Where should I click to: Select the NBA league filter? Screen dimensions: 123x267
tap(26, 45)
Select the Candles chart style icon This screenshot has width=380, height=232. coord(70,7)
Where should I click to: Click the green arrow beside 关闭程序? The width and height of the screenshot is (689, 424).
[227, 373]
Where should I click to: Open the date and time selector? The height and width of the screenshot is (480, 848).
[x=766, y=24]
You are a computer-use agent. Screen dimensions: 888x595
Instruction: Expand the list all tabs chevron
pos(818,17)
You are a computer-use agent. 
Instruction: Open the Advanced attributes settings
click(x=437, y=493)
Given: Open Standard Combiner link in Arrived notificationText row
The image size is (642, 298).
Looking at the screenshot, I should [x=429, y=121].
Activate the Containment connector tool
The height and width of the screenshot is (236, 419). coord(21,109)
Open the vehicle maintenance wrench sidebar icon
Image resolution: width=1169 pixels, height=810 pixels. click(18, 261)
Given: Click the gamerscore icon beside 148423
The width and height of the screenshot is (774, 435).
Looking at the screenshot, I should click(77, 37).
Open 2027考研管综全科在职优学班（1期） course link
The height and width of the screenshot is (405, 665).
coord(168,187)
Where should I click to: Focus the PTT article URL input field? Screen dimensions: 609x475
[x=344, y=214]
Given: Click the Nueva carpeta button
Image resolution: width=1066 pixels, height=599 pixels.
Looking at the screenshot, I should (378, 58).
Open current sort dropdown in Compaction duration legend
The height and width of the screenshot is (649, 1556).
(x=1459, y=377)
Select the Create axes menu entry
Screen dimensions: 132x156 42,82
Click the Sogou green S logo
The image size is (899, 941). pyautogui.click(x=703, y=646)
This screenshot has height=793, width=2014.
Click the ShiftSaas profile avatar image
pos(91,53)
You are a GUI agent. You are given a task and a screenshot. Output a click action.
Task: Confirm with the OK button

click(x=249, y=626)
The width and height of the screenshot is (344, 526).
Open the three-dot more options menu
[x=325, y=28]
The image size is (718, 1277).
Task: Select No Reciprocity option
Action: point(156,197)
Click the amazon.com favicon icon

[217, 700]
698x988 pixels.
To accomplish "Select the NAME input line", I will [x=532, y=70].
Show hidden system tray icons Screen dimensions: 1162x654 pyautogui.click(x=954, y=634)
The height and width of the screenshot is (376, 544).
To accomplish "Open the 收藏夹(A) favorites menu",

◆ **EXERCISE BRIEF**
For each line in the material above that contains the string "agent", make a copy.

◆ **RESULT FOR THIS TASK**
You are a computer-use agent. Screen dimensions: 888x595
You are a computer-use agent. 
You are a GUI agent. You are given a task and a screenshot. Output a click action.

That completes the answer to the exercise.